[[ Raw data, beginning ]]
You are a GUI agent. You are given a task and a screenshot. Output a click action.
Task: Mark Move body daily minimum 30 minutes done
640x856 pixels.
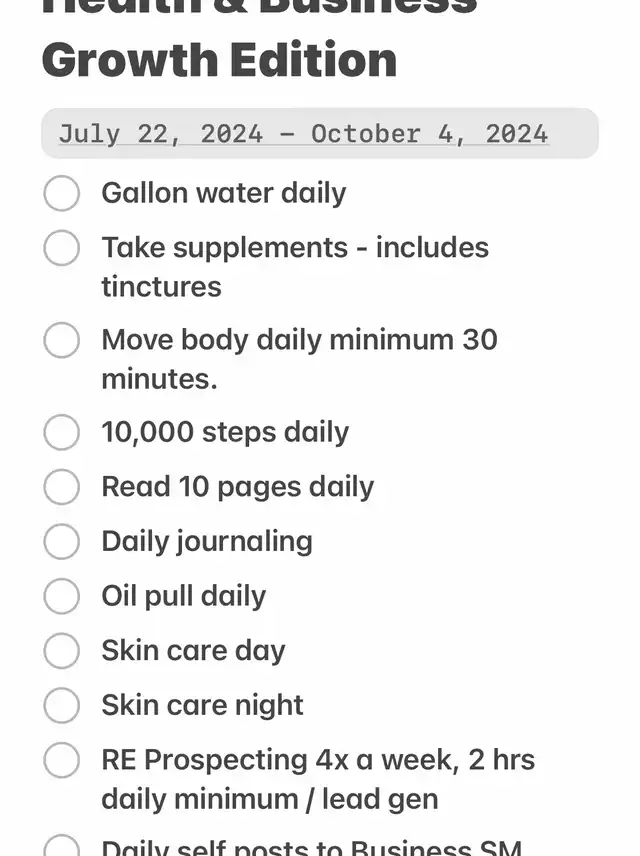pyautogui.click(x=61, y=340)
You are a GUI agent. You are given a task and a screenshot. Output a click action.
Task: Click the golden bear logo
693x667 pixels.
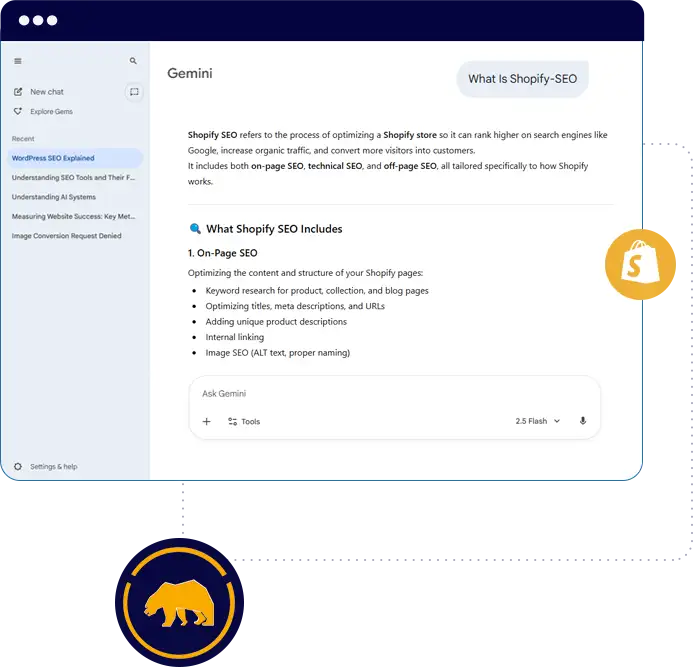[177, 599]
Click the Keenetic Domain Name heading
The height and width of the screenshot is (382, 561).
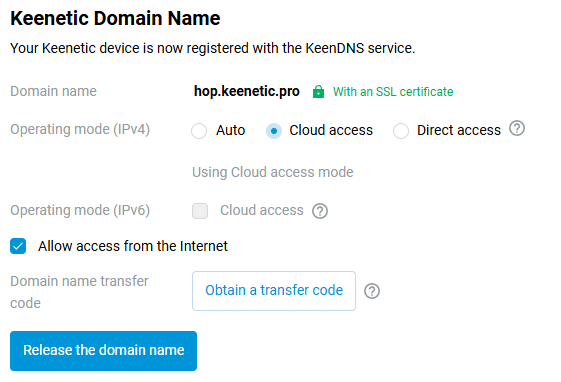[115, 18]
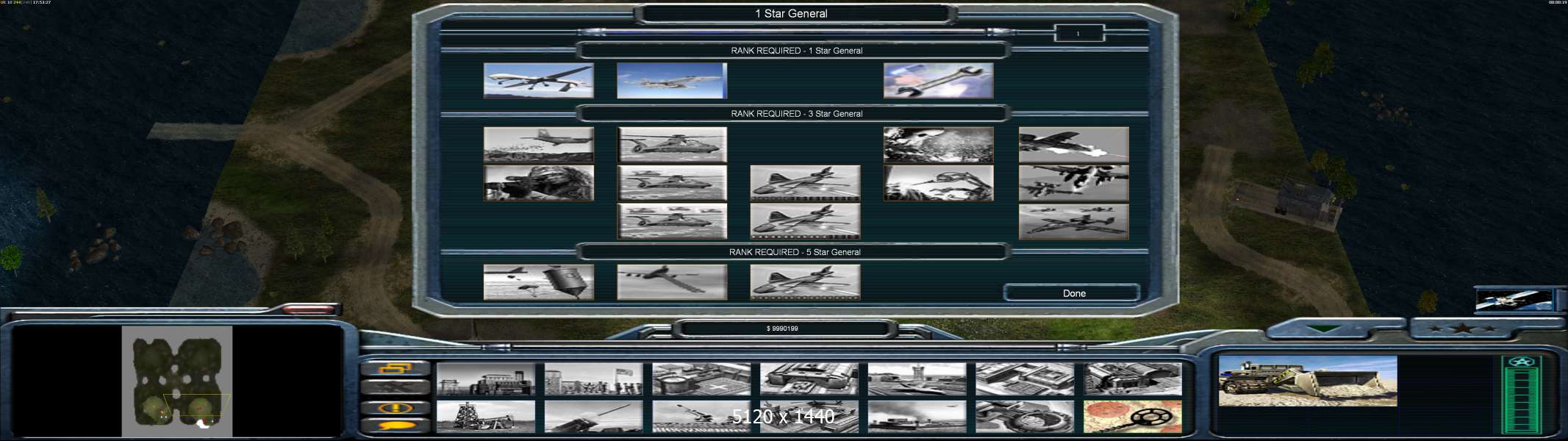Collapse control bar with green arrow
Image resolution: width=1568 pixels, height=441 pixels.
[1322, 329]
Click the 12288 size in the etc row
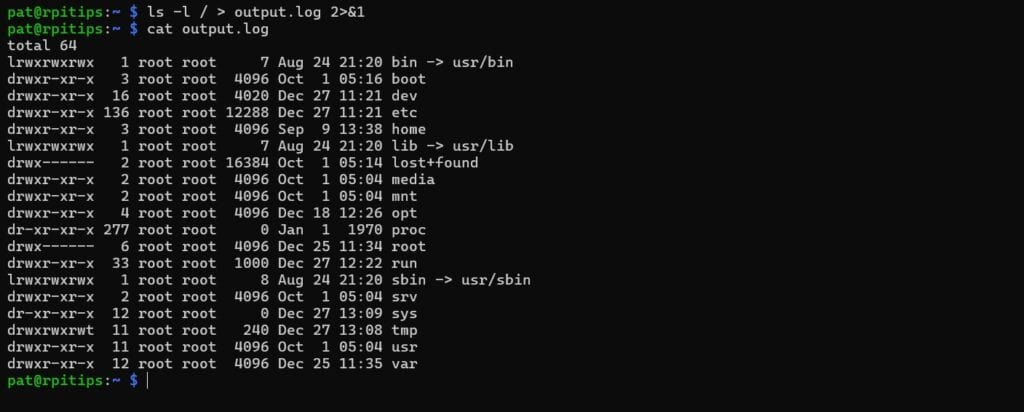Screen dimensions: 1024x412 point(246,112)
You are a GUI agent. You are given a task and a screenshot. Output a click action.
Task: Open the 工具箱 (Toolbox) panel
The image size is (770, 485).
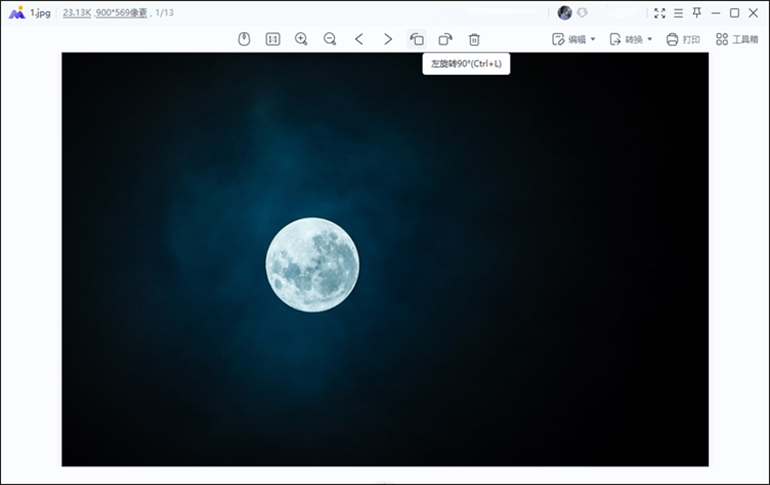[737, 39]
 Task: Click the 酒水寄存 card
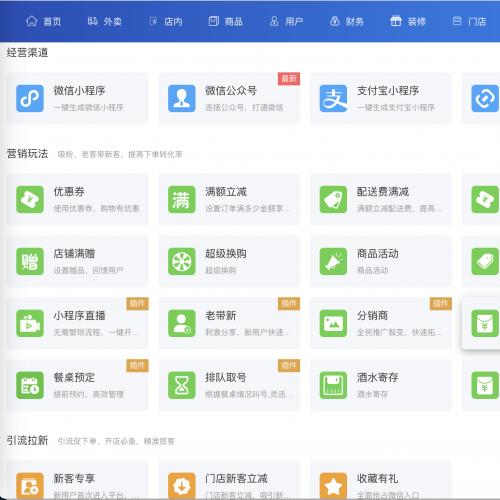(x=381, y=385)
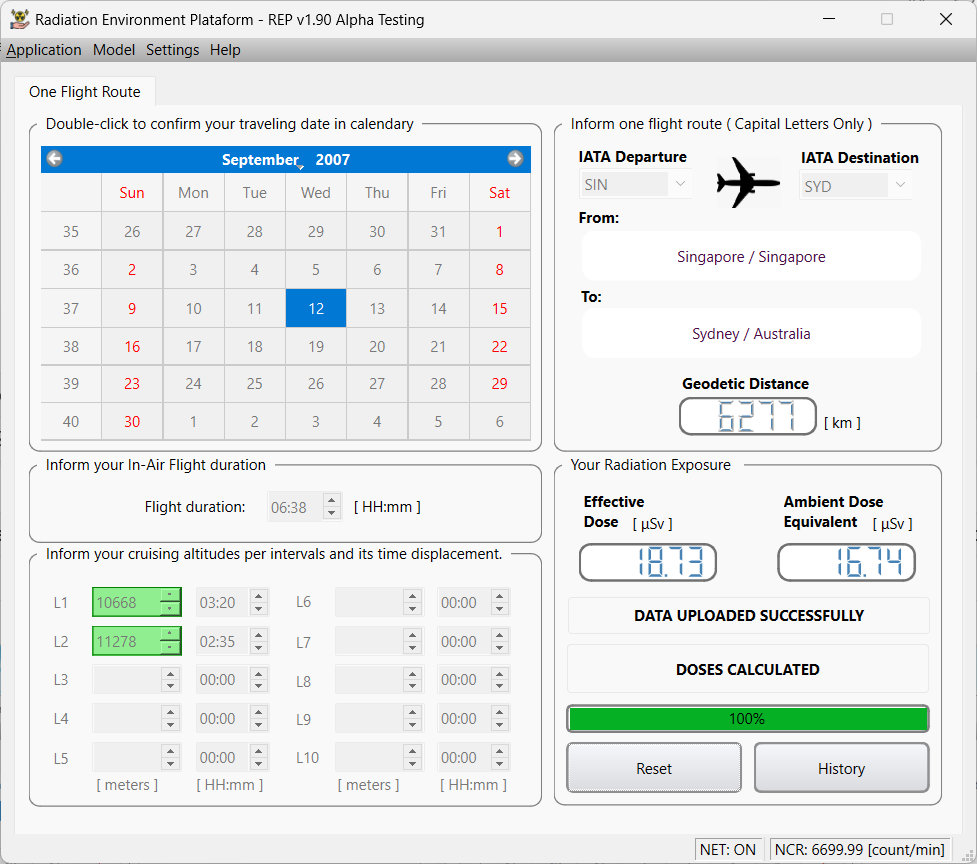Open the IATA Destination dropdown
This screenshot has height=864, width=977.
tap(900, 186)
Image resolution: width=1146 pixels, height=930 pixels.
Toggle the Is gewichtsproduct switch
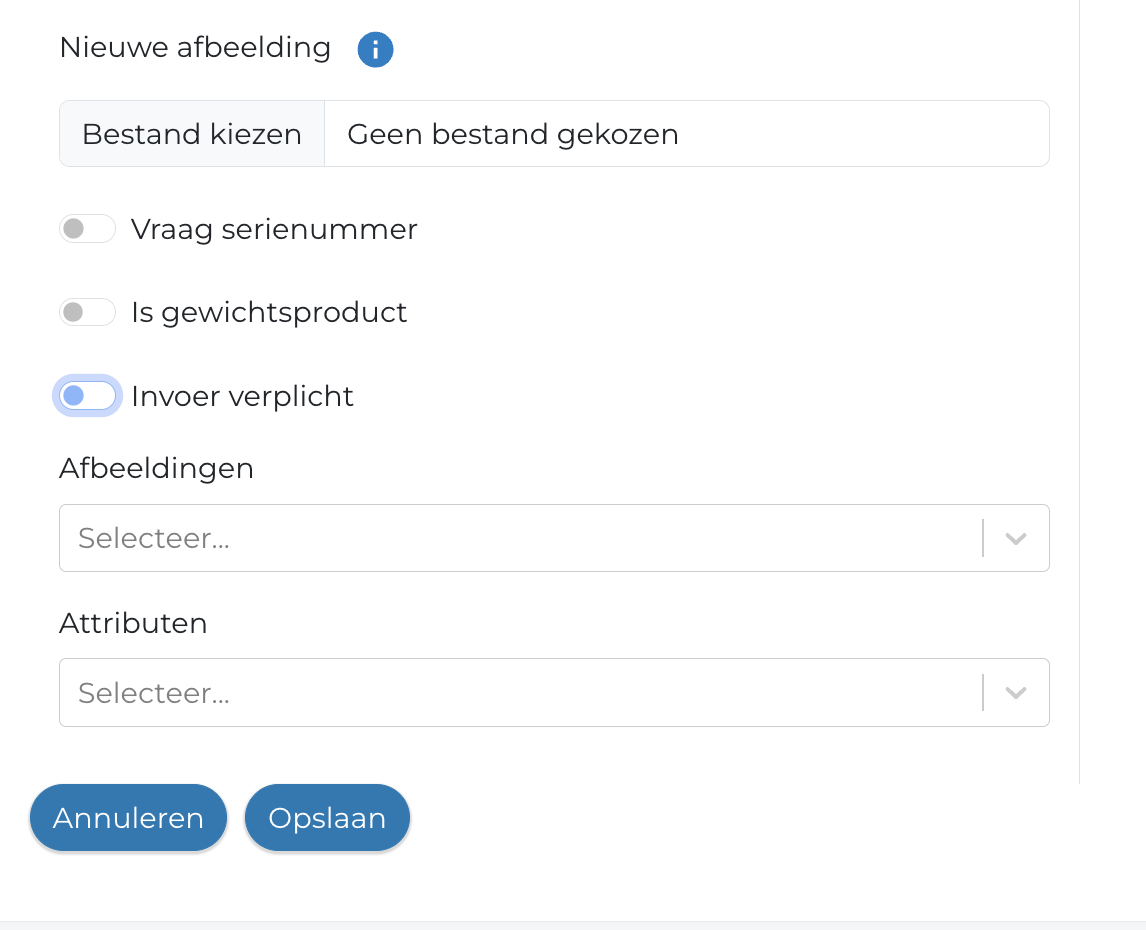[x=88, y=313]
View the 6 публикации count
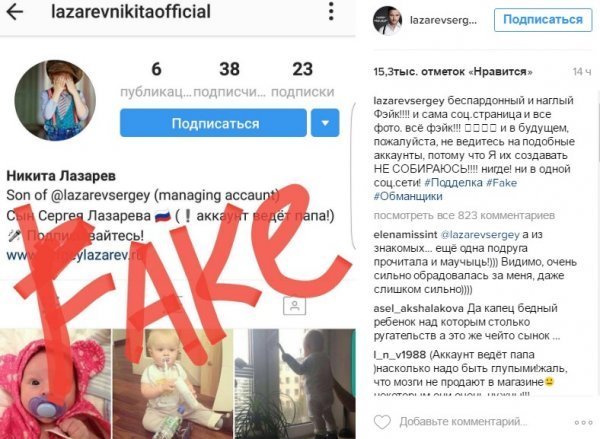The height and width of the screenshot is (439, 600). click(x=156, y=80)
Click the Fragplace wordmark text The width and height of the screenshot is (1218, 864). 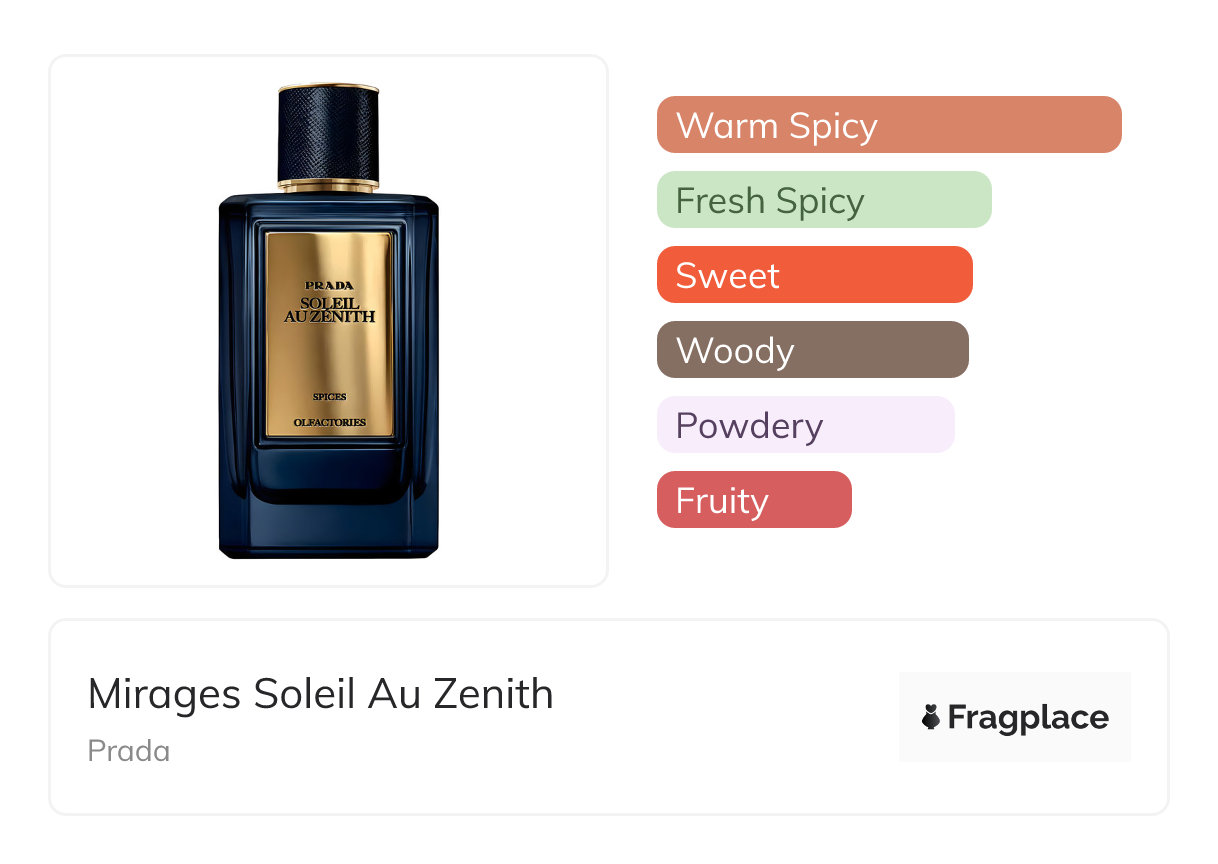[x=1028, y=718]
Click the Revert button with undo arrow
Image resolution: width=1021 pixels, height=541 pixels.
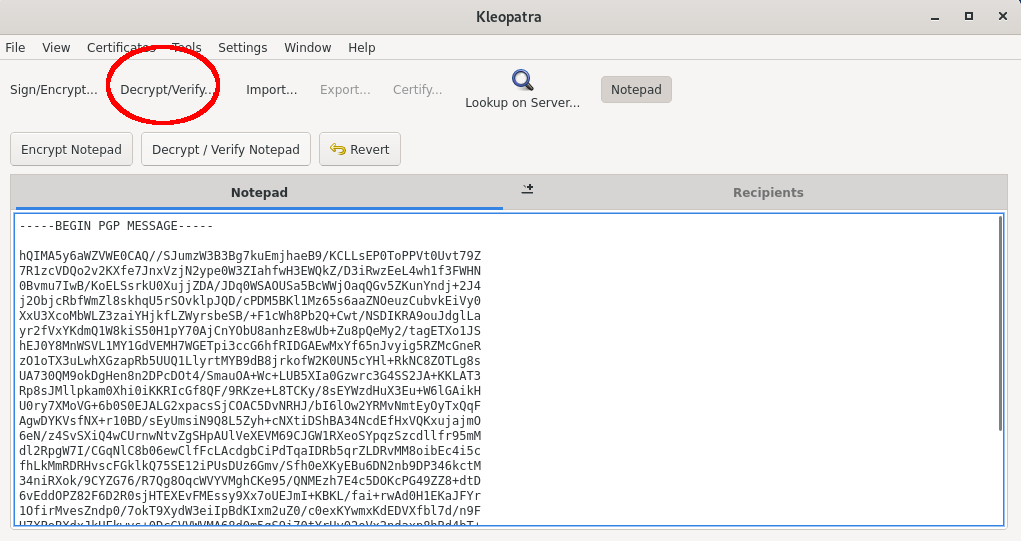coord(360,150)
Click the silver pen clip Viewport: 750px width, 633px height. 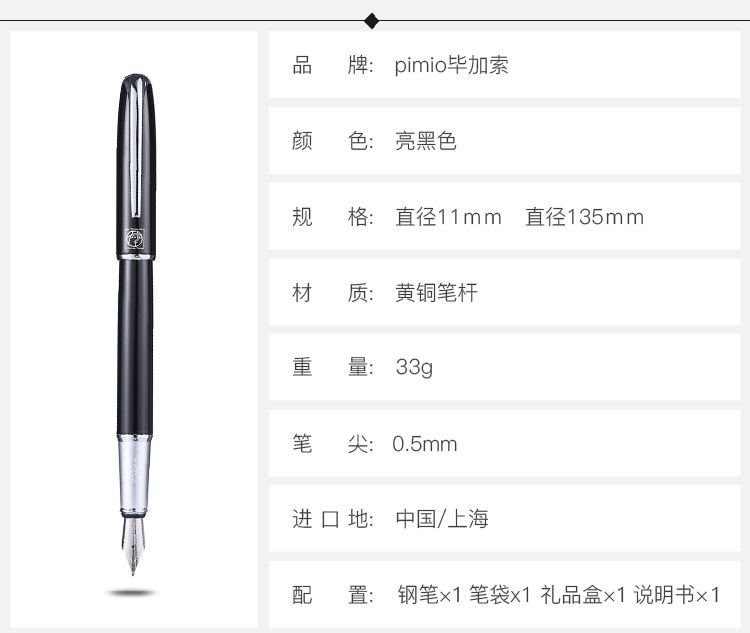coord(136,152)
[[ Raw data, end ]]
Try it: An exact copy is needed of only the lines from the top of the material through the line with "Image resolution: width=1146"; no pictures belong in it.

Answer for the task:
You are a GUI agent. You are given a task and a screenshot. Output a click action.
Task: Mark Move body daily minimum 30 minutes done
640x856 pixels.
pyautogui.click(x=61, y=340)
You are a GUI agent. You are given a task and a screenshot. Output a click action.
Task: Click the golden bear logo
693x667 pixels.
[177, 599]
Click the Keenetic Domain Name heading
The height and width of the screenshot is (382, 561).
[115, 18]
Collapse control bar with green arrow
Image resolution: width=1568 pixels, height=441 pixels.
[1322, 329]
Click the 12288 size in the etc row
Screen dimensions: 1024x412 point(246,112)
You are a GUI agent. You are given a task and a screenshot. Output a click action.
Task: Open the 工具箱 (Toolbox) panel
The image size is (770, 485).
[737, 39]
 Task: Click the 酒水寄存 card
(x=381, y=385)
Open the IATA Destination dropdown
This screenshot has height=864, width=977.
tap(900, 186)
Image resolution: width=1146 pixels, height=930 pixels.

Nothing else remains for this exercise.